WORKING DATA:
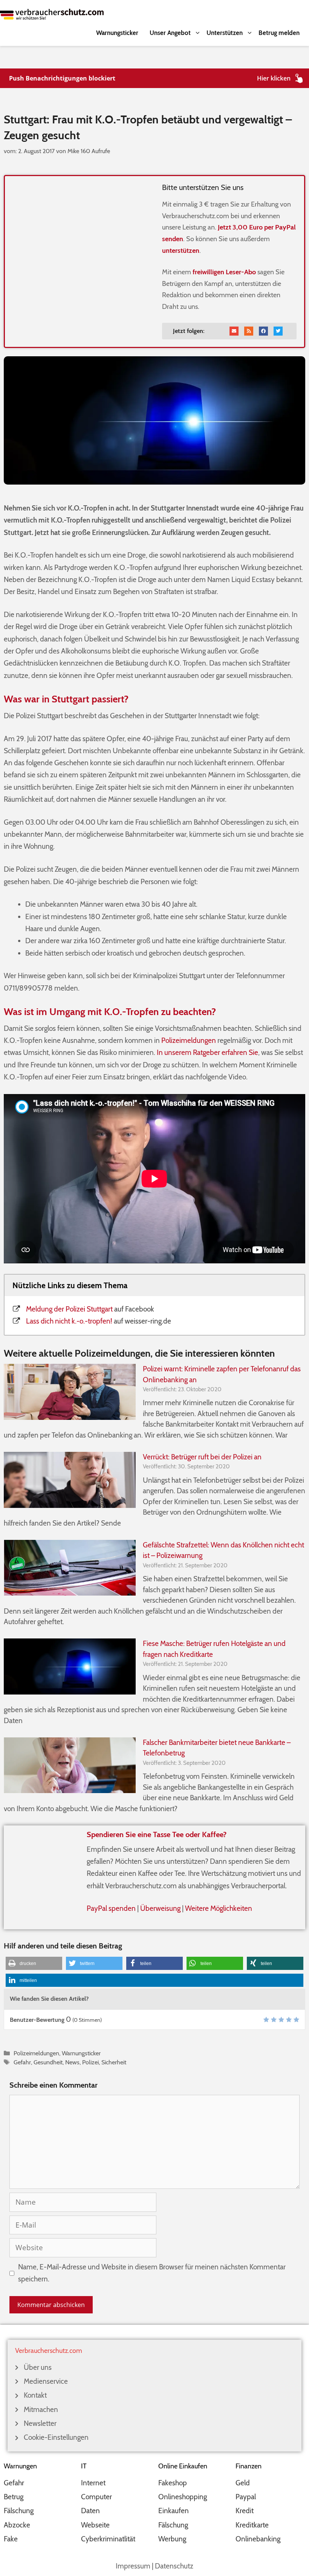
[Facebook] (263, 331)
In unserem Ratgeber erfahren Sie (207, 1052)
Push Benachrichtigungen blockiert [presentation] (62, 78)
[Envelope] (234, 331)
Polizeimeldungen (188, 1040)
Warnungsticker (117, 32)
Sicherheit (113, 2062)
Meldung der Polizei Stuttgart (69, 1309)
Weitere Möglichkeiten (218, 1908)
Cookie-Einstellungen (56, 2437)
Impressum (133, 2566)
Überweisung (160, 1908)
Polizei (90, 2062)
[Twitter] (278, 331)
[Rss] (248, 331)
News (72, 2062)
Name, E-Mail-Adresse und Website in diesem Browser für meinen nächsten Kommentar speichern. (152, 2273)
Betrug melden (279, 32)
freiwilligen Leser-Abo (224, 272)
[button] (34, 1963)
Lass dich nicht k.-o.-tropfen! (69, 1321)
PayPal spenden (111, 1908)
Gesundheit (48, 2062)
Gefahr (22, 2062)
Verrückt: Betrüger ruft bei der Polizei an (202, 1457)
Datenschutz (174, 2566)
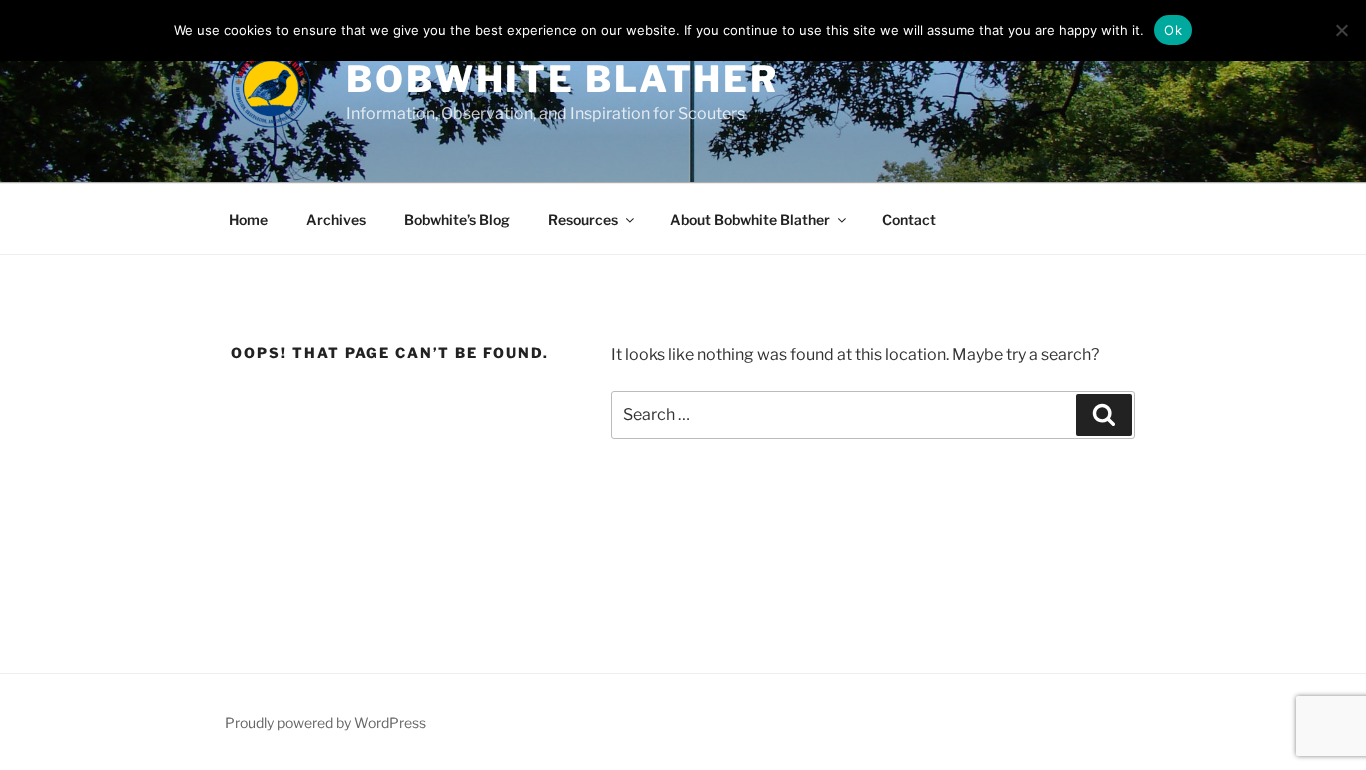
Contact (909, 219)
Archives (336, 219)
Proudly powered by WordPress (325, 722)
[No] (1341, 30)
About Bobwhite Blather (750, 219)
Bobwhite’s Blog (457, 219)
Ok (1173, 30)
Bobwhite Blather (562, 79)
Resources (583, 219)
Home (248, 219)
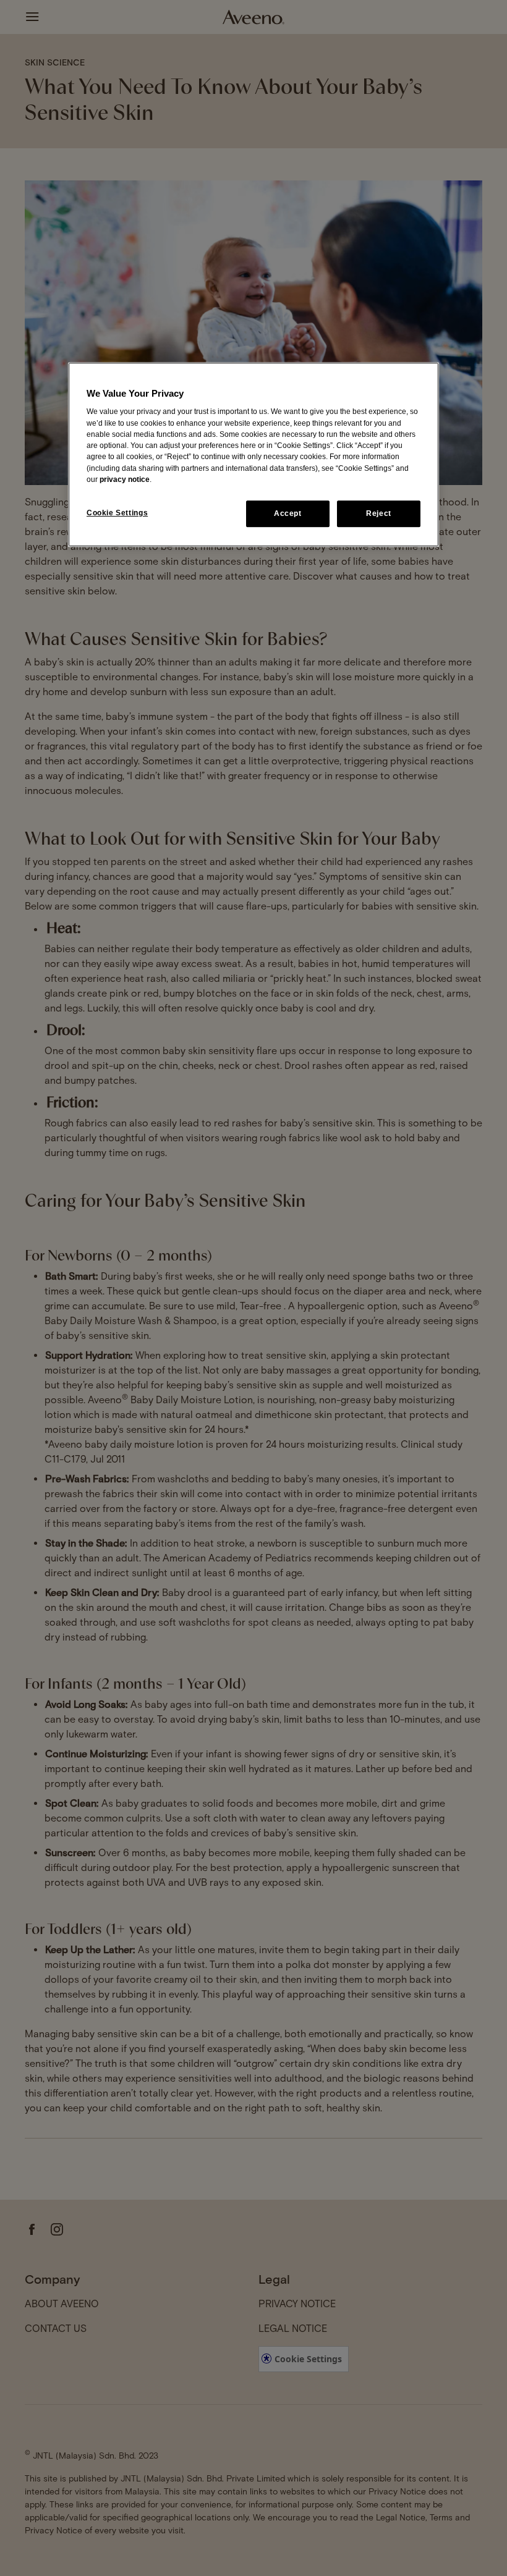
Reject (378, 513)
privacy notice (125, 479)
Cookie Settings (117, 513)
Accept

PROBLEM DETAILS:
Would you please give the material above again, unchanged but without pictures?

ANSWER TO THIS PROBLEM:
[Facebook] (263, 331)
In unserem Ratgeber erfahren Sie (207, 1052)
Push Benachrichtigungen blockiert [presentation] (62, 78)
[Envelope] (234, 331)
Polizeimeldungen (188, 1040)
Warnungsticker (117, 32)
Sicherheit (113, 2062)
Meldung der Polizei Stuttgart (69, 1309)
Weitere Möglichkeiten (218, 1908)
Cookie-Einstellungen (56, 2437)
Impressum (133, 2566)
Überweisung (160, 1908)
Polizei (90, 2062)
[Twitter] (278, 331)
[Rss] (248, 331)
News (72, 2062)
Name, E-Mail-Adresse und Website in diesem Browser für meinen nächsten Kommentar speichern. (152, 2273)
Betrug melden (279, 32)
freiwilligen Leser-Abo (224, 272)
[button] (34, 1963)
Lass dich nicht k.-o.-tropfen! (69, 1321)
PayPal spenden (111, 1908)
Gesundheit (48, 2062)
Gefahr (22, 2062)
Verrückt: Betrüger ruft bei der Polizei an (202, 1457)
Datenschutz (174, 2566)
Contact (909, 219)
Archives (336, 219)
Proudly powered by WordPress (325, 722)
[No] (1341, 30)
About Bobwhite Blather (750, 219)
Bobwhite’s Blog (457, 219)
Ok (1173, 30)
Bobwhite Blather (562, 79)
Resources (583, 219)
Home (248, 219)
Reject (378, 513)
privacy notice (125, 479)
Cookie Settings (117, 513)
Accept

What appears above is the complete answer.